Inositol stereoisomers stabilize an oligomeric aggregate of alzheimer amyloid β peptide and inhibit Aβ-induced toxicity

Abstract

Inositol has 8 stereoisomers, four of which are physiologically active, myo-Inositol is the most abundant isomer in the brain and more recently shown that epi- and scyllo-inositol are also present, myo-Inositol complexes with Aβ42 in vitro to form a small stable micelle. The ability of inositol stereoisomers to interact with and stabilize small Aβ complexes was addressed. Circular dichroism spectroscopy demonstrated that epi- and scyllo- but not chiro-inositol were able to induce a structural transition from random to β-structure in Aβ42. Alternatively, none of the stereoisomers were able to induce a structural transition in Aβ40. Electron microscopy demonstrated that inositol stabilizes small aggregates of Aβ42. We demonstrate that inositol-Aβ interactions result in a complex that is non- toxic to nerve growth factor, differentiated PC-12 cells and primary human neuronal cultures.
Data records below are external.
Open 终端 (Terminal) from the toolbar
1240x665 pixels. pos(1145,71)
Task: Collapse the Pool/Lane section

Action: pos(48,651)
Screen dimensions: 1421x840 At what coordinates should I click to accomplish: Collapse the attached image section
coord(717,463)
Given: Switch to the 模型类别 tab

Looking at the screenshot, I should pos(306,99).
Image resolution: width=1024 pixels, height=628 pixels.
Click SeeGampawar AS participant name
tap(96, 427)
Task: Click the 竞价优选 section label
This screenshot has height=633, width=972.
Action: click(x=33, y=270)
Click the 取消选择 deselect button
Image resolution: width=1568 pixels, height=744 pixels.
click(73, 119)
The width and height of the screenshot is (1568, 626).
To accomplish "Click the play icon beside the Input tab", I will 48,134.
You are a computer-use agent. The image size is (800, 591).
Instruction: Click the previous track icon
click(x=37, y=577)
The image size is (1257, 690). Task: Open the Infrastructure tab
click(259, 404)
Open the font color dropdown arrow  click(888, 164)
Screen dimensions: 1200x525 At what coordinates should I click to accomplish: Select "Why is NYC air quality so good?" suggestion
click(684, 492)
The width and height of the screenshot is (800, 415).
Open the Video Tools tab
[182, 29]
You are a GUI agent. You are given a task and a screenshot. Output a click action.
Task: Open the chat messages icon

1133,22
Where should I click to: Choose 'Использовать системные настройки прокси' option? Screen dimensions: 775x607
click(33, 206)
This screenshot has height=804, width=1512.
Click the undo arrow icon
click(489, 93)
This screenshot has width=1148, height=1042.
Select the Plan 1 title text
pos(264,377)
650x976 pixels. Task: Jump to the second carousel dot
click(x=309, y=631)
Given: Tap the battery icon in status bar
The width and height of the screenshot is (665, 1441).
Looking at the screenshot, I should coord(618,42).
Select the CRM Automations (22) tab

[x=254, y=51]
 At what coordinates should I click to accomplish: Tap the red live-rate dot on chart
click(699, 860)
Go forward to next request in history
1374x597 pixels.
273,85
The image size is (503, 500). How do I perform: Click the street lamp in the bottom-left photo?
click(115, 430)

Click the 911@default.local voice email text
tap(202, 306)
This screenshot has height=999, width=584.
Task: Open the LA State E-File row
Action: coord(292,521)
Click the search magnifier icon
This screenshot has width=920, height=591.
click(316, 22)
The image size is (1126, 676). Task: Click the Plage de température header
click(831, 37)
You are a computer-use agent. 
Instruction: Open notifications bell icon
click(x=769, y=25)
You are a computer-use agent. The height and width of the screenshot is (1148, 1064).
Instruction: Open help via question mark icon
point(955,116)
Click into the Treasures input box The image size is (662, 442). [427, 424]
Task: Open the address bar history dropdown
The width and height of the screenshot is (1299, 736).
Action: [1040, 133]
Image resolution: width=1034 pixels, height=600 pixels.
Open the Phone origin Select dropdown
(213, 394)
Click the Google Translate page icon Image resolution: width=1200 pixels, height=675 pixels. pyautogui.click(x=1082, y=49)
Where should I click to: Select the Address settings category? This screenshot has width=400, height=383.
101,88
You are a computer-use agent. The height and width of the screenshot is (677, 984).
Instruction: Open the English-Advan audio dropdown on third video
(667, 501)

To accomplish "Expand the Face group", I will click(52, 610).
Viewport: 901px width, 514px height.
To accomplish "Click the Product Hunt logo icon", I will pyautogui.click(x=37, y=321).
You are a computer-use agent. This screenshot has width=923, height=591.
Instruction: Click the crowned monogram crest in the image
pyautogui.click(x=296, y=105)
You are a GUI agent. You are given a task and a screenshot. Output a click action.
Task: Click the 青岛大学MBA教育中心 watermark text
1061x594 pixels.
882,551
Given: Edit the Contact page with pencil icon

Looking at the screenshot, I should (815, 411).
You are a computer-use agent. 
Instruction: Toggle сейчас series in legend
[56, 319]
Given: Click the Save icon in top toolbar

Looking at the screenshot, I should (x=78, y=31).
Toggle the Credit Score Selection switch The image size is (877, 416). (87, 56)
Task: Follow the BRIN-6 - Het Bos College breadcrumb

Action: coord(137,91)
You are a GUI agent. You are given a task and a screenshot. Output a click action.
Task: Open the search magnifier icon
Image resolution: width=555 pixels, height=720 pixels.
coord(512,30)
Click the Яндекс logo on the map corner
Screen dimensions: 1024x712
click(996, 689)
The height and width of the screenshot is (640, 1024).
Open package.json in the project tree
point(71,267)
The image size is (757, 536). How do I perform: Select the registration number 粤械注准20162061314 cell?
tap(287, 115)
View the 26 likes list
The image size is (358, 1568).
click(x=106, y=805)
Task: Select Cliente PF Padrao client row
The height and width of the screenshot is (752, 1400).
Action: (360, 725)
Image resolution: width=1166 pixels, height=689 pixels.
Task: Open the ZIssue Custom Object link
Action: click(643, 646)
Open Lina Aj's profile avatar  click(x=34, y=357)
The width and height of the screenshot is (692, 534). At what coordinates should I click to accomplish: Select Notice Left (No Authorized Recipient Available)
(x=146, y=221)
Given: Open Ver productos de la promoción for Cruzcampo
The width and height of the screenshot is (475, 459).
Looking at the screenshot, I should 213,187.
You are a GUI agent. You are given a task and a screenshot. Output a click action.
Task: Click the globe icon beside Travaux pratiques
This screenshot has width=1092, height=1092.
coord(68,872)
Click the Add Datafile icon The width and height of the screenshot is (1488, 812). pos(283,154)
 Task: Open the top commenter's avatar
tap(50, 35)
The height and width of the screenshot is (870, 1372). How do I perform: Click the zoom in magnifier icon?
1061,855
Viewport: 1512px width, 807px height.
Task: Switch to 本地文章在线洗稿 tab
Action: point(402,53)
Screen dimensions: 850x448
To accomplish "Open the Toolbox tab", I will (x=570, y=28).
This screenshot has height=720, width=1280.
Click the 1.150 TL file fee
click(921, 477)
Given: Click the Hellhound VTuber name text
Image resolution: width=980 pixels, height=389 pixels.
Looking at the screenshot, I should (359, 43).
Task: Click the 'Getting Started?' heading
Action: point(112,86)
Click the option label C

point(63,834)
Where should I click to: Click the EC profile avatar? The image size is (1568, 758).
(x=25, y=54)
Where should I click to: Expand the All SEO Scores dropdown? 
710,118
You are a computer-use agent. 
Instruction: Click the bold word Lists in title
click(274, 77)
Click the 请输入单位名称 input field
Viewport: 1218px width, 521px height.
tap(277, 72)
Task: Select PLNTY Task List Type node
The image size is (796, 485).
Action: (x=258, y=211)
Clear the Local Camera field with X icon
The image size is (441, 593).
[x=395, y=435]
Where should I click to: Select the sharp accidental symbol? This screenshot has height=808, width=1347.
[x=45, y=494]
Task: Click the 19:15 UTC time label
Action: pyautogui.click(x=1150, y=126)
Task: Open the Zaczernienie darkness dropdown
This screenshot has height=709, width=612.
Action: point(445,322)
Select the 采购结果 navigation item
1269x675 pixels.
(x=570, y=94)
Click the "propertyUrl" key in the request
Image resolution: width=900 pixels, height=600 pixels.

The attenuation of toxicity is the result of Aβ-inositol interaction, as inositol uptake inhibitors had no effect on neuronal survival. The use of inositol stereoisomers allowed us to elucidate an important structure-activity relationship between Aβ and inositol. Inositol stereoisomers are naturally occurring molecules that readily cross the blood- brain barrier and may represent a viable treatment for AD through the complexation of Aβ and attenuation of Aβ neurotoxic effects.